- **DIRECTIONS FOR THIS TASK**
Find each line in the records below that contains the word "avatar", and copy it out.

### THE DATA ###

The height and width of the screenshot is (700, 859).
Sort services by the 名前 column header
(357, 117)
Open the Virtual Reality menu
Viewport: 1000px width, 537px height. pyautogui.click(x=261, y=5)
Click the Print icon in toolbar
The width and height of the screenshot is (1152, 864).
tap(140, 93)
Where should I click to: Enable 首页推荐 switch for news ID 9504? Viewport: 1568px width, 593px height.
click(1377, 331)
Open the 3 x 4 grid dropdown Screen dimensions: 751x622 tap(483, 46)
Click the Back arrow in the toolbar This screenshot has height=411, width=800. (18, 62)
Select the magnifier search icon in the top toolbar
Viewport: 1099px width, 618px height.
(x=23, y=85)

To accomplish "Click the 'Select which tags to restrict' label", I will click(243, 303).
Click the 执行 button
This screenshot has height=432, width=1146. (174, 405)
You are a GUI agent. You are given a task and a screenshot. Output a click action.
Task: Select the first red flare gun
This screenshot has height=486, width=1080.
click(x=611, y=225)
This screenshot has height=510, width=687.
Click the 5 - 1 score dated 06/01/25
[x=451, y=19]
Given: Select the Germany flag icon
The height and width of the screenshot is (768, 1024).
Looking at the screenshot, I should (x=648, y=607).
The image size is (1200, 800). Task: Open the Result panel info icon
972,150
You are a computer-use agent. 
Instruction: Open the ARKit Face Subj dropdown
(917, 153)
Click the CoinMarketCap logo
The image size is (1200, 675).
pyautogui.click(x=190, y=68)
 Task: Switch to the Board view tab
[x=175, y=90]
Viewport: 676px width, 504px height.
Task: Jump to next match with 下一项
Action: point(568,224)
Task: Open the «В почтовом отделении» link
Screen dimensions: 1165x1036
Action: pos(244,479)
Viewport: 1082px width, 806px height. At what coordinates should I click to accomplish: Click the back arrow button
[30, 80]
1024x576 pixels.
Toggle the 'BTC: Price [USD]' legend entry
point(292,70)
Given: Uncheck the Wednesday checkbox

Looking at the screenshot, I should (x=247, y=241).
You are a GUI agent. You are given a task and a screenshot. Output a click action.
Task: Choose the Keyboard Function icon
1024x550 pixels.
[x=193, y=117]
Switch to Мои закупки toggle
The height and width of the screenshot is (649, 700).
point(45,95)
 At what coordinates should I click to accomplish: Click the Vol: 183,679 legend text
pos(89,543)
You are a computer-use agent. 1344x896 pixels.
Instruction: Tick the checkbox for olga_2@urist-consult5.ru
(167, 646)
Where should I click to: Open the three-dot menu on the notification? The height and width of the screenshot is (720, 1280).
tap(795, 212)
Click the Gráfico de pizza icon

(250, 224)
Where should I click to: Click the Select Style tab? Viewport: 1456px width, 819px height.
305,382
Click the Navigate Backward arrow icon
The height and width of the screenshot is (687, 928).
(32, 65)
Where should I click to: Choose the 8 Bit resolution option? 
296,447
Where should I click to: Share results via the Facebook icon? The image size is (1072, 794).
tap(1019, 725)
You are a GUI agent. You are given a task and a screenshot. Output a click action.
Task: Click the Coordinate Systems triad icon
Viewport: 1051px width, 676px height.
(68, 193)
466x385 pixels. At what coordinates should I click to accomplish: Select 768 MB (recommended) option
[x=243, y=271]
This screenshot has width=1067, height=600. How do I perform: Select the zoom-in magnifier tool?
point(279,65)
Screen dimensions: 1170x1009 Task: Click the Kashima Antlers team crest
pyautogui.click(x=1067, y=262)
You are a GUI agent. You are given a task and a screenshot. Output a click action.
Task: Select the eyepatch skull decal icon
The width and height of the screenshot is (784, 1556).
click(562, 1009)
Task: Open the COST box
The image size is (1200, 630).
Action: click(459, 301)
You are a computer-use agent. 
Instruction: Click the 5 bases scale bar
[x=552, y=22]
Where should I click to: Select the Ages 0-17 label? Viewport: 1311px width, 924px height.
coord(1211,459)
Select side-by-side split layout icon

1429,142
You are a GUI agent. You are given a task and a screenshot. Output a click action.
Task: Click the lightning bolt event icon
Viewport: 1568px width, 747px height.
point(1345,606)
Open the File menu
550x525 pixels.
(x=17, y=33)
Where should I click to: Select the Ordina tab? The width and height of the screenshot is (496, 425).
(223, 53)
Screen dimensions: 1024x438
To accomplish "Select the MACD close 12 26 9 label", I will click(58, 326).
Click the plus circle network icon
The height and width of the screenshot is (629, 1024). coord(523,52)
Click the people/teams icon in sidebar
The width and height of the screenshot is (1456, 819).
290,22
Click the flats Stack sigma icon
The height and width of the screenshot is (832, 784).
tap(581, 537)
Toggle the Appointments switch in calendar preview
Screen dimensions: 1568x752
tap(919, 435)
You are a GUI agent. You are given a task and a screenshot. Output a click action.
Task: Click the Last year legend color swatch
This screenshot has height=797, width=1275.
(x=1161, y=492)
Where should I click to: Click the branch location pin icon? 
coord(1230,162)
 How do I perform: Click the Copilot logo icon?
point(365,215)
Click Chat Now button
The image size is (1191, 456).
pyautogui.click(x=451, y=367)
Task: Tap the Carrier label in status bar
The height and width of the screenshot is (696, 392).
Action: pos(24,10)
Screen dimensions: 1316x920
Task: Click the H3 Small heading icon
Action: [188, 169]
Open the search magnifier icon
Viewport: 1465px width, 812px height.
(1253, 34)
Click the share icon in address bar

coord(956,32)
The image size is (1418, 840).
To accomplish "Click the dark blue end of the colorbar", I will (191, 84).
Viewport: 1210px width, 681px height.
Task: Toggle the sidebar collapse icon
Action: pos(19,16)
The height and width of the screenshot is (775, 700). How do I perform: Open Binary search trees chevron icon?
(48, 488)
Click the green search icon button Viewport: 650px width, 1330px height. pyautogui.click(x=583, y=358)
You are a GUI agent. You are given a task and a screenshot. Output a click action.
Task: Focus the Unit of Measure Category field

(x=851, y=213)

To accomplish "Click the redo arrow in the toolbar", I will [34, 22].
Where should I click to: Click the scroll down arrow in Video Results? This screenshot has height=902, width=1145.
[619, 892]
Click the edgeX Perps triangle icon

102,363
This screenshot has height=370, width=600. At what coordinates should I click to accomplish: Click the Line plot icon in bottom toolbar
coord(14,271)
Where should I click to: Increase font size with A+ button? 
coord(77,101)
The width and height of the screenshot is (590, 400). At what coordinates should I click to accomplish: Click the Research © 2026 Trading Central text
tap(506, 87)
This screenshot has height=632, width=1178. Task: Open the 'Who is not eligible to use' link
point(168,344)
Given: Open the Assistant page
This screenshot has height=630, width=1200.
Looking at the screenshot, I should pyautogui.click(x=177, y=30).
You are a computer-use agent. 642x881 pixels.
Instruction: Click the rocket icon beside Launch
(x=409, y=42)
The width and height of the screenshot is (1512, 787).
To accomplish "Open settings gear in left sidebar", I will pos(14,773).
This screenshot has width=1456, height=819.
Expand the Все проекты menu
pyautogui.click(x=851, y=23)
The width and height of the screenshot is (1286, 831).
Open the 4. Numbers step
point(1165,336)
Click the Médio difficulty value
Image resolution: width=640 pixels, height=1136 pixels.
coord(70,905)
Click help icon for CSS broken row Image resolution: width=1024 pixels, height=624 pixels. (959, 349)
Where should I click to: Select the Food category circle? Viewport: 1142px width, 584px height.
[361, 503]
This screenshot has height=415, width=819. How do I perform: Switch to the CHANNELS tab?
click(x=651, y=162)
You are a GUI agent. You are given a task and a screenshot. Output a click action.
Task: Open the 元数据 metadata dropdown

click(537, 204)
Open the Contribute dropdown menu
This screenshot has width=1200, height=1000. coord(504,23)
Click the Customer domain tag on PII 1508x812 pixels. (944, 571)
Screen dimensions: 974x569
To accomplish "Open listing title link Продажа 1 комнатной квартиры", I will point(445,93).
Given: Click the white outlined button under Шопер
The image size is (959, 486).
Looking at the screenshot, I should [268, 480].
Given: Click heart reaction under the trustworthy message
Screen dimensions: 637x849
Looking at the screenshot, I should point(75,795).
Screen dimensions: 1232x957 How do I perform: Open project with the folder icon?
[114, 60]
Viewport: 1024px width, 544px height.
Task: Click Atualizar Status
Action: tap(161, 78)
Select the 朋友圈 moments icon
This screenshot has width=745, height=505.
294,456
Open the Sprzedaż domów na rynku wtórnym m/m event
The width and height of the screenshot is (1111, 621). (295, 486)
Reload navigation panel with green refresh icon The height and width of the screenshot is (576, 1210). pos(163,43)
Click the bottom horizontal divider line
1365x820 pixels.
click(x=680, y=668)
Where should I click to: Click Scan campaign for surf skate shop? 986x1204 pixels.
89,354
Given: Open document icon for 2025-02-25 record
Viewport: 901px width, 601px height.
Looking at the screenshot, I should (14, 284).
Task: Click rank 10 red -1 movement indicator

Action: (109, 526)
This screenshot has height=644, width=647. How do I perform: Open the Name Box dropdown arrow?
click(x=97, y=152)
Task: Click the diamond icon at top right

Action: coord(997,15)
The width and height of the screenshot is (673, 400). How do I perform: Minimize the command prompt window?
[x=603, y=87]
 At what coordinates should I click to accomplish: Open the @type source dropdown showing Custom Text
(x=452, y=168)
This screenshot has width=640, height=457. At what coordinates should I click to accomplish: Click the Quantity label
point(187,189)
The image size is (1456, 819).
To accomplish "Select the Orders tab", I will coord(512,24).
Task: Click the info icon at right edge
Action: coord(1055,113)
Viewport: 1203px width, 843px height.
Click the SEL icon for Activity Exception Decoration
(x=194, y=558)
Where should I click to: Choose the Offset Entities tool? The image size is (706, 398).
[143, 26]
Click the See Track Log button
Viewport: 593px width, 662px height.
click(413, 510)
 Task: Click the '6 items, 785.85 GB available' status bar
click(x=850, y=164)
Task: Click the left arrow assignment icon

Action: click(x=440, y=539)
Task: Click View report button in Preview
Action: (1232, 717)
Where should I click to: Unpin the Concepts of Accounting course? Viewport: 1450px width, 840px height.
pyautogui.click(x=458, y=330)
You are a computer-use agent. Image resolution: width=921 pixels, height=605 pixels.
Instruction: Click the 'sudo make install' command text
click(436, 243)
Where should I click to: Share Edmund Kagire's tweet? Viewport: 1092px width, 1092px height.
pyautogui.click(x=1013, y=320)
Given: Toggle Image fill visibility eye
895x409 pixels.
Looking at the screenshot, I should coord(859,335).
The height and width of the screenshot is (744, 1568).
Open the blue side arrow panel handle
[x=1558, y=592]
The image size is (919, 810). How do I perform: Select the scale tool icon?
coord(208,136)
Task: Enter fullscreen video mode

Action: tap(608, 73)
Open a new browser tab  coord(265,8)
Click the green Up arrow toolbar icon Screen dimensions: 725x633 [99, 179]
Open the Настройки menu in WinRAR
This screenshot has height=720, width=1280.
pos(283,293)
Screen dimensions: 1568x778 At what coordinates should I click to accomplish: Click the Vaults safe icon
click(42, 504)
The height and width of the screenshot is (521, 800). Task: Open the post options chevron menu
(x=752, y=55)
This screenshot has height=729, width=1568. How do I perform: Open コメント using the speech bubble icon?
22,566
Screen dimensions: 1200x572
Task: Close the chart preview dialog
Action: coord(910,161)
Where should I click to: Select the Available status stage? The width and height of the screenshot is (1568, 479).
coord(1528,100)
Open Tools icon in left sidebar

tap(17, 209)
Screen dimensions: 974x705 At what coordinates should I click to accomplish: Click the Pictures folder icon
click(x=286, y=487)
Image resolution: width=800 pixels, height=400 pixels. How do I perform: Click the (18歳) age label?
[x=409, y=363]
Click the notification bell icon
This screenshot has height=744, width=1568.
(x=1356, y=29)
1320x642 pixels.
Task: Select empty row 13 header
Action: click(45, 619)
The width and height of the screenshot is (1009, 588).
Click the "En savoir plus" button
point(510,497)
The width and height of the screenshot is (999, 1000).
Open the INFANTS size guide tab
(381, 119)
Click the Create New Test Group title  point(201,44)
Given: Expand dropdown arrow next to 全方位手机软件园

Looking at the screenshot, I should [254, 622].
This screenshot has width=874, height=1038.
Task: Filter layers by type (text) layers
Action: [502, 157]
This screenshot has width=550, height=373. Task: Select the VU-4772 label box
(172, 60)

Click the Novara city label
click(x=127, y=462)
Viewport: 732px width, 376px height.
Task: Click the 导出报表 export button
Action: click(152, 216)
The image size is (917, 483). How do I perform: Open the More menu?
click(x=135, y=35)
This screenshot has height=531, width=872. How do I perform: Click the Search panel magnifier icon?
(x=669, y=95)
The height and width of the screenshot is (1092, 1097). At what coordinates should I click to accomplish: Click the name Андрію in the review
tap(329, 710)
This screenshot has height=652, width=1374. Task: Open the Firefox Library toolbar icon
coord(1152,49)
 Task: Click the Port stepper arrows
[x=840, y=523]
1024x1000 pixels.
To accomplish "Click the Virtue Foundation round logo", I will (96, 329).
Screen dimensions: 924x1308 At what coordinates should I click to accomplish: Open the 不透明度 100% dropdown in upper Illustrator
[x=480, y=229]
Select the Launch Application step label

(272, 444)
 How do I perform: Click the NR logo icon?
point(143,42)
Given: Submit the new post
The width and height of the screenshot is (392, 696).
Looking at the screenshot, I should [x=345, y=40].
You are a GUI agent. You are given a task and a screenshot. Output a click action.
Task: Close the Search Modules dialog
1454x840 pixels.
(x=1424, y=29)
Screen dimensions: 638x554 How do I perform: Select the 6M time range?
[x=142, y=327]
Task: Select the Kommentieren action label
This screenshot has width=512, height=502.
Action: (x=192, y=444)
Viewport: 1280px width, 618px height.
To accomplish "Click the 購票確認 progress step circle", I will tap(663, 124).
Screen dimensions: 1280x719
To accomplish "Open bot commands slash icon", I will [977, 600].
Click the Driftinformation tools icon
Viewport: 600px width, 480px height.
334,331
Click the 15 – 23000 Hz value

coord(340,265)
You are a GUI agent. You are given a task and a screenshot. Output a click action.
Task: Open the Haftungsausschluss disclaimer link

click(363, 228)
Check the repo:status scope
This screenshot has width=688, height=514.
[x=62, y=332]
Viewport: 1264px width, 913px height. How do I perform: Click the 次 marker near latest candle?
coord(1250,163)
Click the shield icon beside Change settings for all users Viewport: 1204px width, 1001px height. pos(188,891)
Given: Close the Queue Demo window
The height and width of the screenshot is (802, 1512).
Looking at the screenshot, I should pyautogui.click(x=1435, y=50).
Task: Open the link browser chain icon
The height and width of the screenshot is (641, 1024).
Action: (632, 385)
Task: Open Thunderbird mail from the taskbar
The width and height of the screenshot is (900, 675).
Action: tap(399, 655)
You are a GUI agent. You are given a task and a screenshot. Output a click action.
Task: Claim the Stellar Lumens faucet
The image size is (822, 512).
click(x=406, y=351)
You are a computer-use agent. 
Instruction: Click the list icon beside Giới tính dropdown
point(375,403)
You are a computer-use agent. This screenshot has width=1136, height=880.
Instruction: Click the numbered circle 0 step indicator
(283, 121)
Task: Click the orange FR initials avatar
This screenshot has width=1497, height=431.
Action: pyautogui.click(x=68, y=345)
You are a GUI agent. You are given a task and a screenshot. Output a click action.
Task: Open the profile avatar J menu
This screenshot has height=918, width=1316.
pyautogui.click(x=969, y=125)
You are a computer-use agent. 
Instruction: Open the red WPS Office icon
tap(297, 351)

###

- **WRITTEN RESPONSE**
Task: Click the orange FR initials avatar
Task: Open the profile avatar J menu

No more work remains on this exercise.